This is a good idea, and I'd be happy to help out. The source for WikiPatroller is on GitHub. I suppose that some of the UI code could be useful, since an STiki app would have a very similar interface, but most of the internals are pretty specific to the Wikimedia API, and the app's particular use of it. Jfmantis (talk) 00:27, 9 August 2014 (UTC)
A mobile version is the last thing on my radar. We are likely to integrate foreign language queues before *I* get to a mobile version. However, I would support anyone who undertakes this endeavour (and yes the Java <-> Android transition is helpful). Thanks, West.andrew.g (talk) 15:54, 9 August 2014 (UTC)
I had suggested this two years ago, and I agree with what I was told then, that not only is a Mobile version going to be a lot of effort, but I think we should wait for more editors to start using the Wikipedia mobile apps to edit first. --Rsrikanth05 (talk) 18:35, 9 August 2014 (UTC)

User (Redacted)

ANI have suggested I bring this over here. Am unsure where to report this (if not here) but it appears that an ip editor is either using WP:STiki to resolve vandalism edits or is proporting to be doing so in their edit summaries. My understanding was taht someone required a WP account to run this so an Ip editor would be unable to. Advice/assistance would be appreciated. Amortias (T)(C) 17:19, 10 August 2014 (UTC)

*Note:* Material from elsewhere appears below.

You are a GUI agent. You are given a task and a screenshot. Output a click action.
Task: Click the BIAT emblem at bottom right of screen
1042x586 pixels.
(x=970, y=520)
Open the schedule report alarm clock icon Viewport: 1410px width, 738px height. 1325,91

Investigation done. I am responding at WP:ANI momentarily. An interesting case. West.andrew.g (talk) 22:40, 10 August 2014 (UTC)
@West.andrew.g: Please immediately get someone to oversight this, as I have easily figured out who the user was in a very quick manner. I have also taken the liberty of redacting the IP in the heading. Grognard 123chess456 (talk) 10:22, 11 August 2014 (UTC)

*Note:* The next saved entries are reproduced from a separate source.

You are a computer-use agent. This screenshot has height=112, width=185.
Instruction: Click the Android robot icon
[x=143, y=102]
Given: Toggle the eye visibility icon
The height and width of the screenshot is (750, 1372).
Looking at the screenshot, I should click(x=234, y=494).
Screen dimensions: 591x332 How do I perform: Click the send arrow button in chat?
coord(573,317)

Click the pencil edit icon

I'm at Wikimania in London

Apologies for being latent in posting here (there are about 1.25 days left in the conference), but I am at Wikimania in London. User:Jmh649 gave a presentation about WP:MED and utilized some of the recent statistical work I've done for him (and an academic paper is in progress). Besides that, I've largely been hanging out in the research/analytical/"social machines" tracks. If your a user/supporter/fan of WP:STiki, WP:5000, or anything else I've done -- I'd love to meet you, so don't hesitate to reach out. West.andrew.g (talk) 16:10, 9 August 2014 (UTC)

Dang, would have loved to be part of it. I have a bunch of ideas [some stupid ones] which I wanted to discuss with you. --Rsrikanth05 (talk) 18:38, 9 August 2014 (UTC)
Och. Missed you. Didn't check this talk page while I was down there. Yaris678 (talk) 11:44, 14 August 2014 (UTC)

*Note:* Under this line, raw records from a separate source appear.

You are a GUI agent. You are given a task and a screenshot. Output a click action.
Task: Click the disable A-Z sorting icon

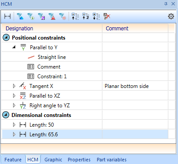click(107, 16)
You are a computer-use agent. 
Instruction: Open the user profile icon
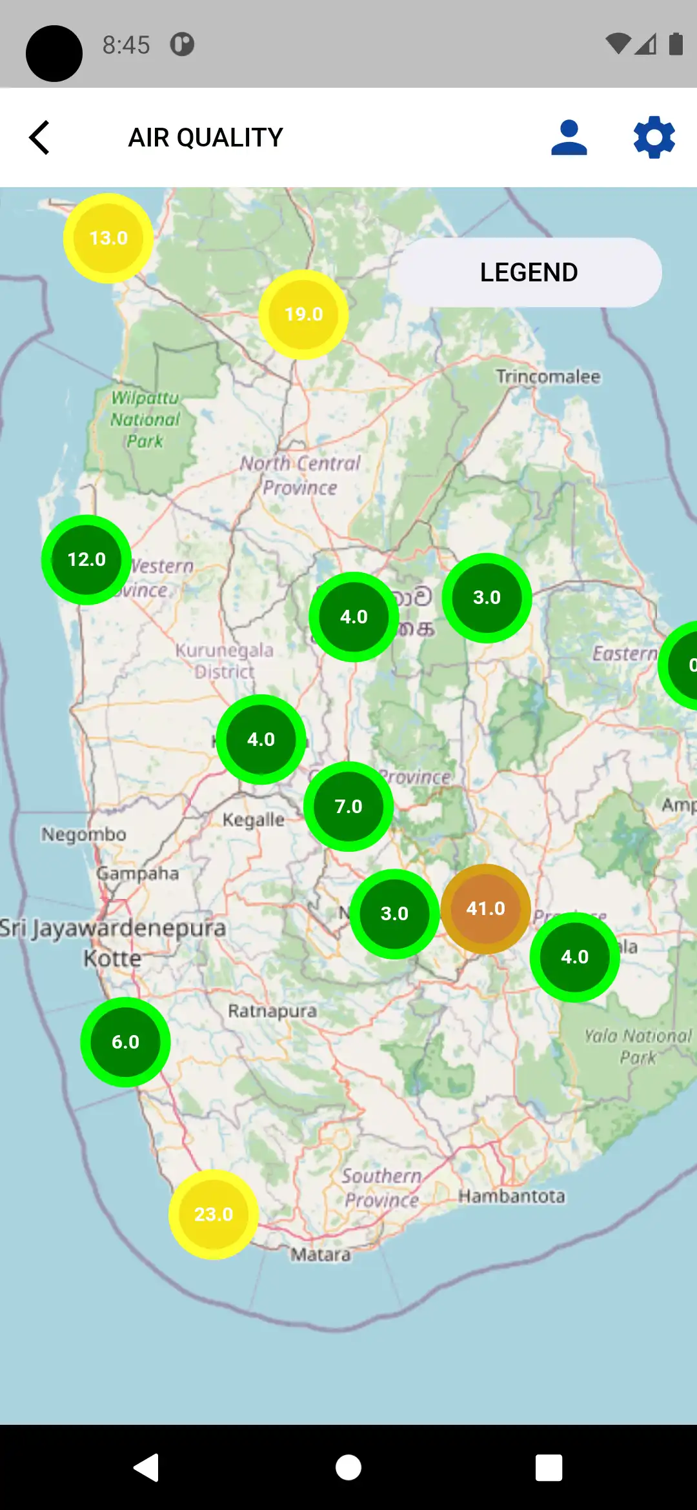[x=569, y=137]
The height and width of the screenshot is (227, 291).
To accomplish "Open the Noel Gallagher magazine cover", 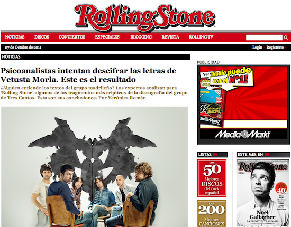I will point(262,193).
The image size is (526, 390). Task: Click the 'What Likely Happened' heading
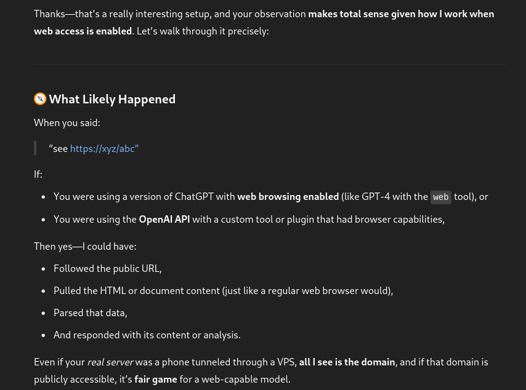click(112, 99)
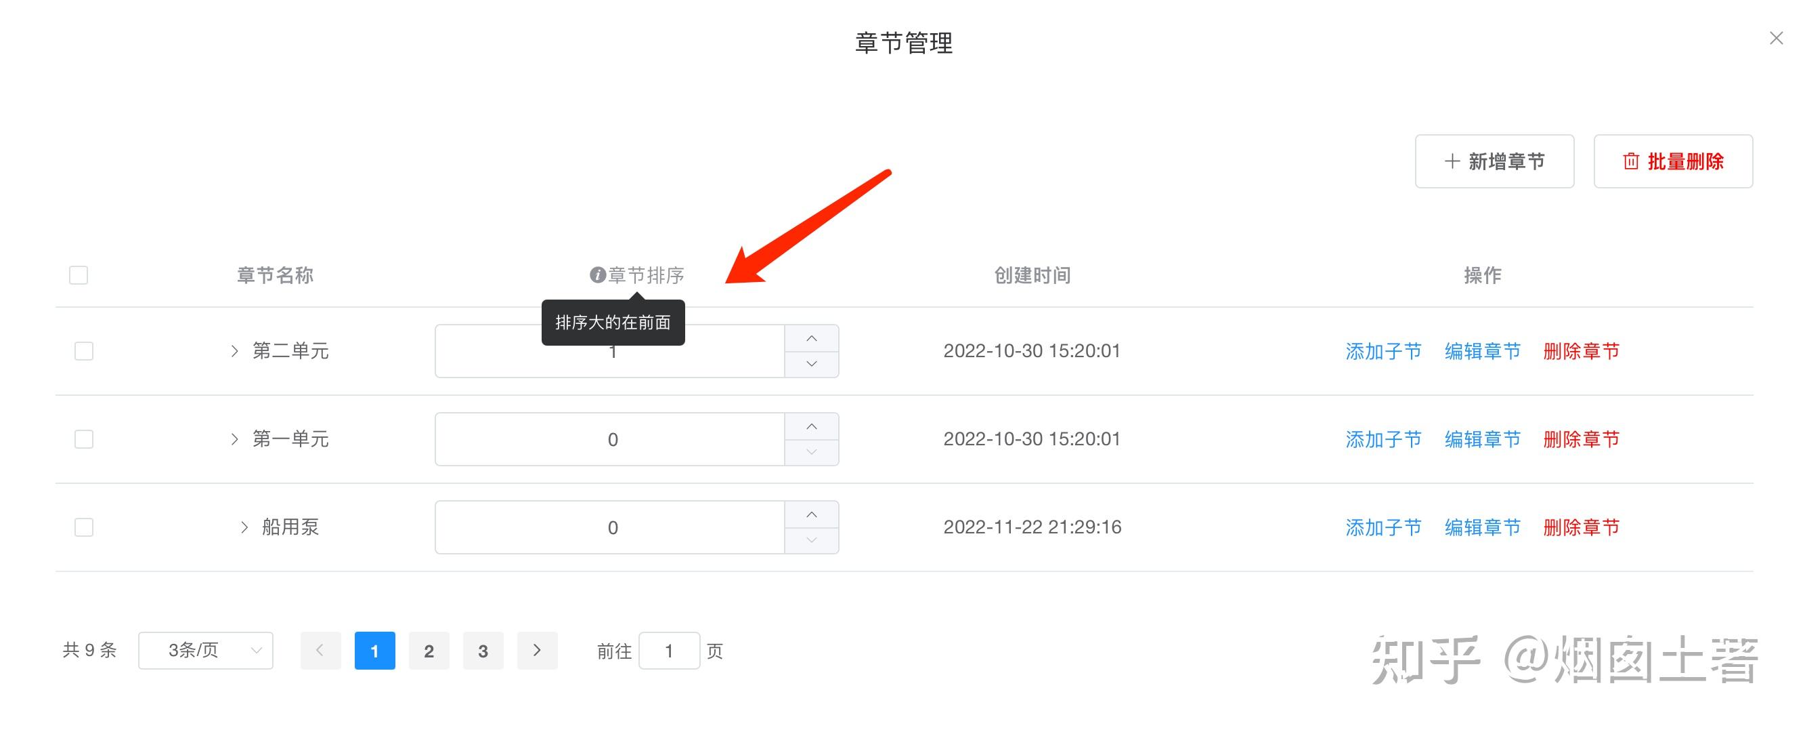Check the 第二单元 row checkbox
The image size is (1805, 732).
84,351
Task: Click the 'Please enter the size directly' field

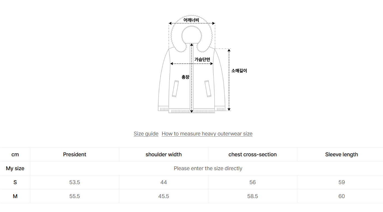Action: [208, 168]
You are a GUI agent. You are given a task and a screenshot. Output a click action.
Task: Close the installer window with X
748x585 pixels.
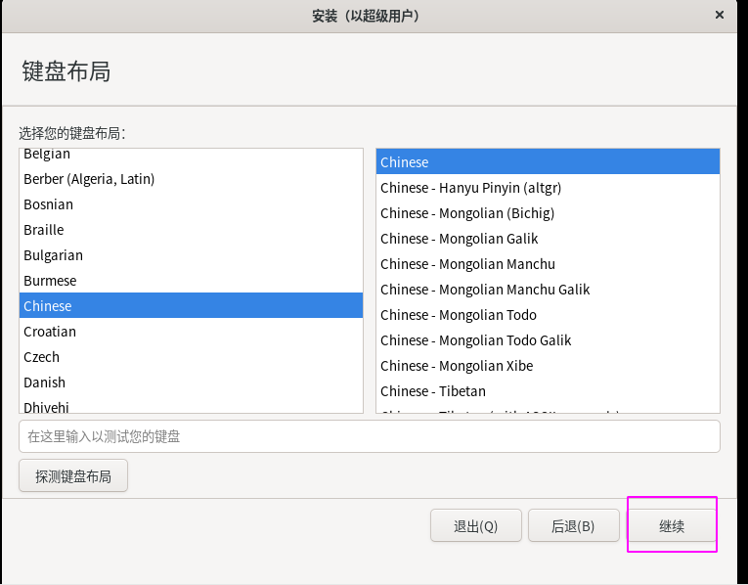720,16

Bug report (sometimes the red doesn't show up in changed text)

I have a picture [1] of a glitch in the STiki software. It doesn't highlight the clearly changed text in red. Why is that? Grognard 123chess456 (talk) 03:58, 9 August 2014 (UTC)

First, for cosmetic reasons I've replaced your picture with a link. Second, this is not a bug. Observe how Mediawiki stylizes its own diffs, for example, in [2]. The exact stylization depends on your theme, but it should be the case that bolded text is only used as an indicator of intra-paragraph word-level changes. When entire paragraphs are added/deleted, the absence of a corresponding box in the other column at the same horizontal level is the visual indicator of the change. The image you displayed is in keeping with Mediawiki style, which STiki emulates. West.andrew.g (talk) 16:07, 9 August 2014 (UTC)
The comparable native diff is this one. On my machine, the highlighting is similar to 123chess456's screen grab. Beyond the choice of colours, the difference is that the native diff highlights the space added to the end of the existing line. This highlighting of spaces is not possible in the colour scheme currently used for STiki. STiki highlights changes within a paragraph with a change of text colour, not a change of background colour. A space is all background and so the change can not be highlighted. Yaris678 (talk) 17:16, 14 August 2014 (UTC)

Feature Request

I propose that there be the ability to add more custom AGF messages. For example, there are a lot of edits, such as BLP violations that aren't vandalism, addition of non-notable people to disambiguation pages, removal of content without explanation, refactoring of content that removes important information, obvious POV-pushing that isn't really vandalism and is obviously made in good faith, trades that haven't been finalized yet in sports and the like. While the problem is, I need maybe 6 or 7 AGF slots, but STIKI only supports 4. Grognard 123chess456 (talk) 23:45, 6 August 2014 (UTC)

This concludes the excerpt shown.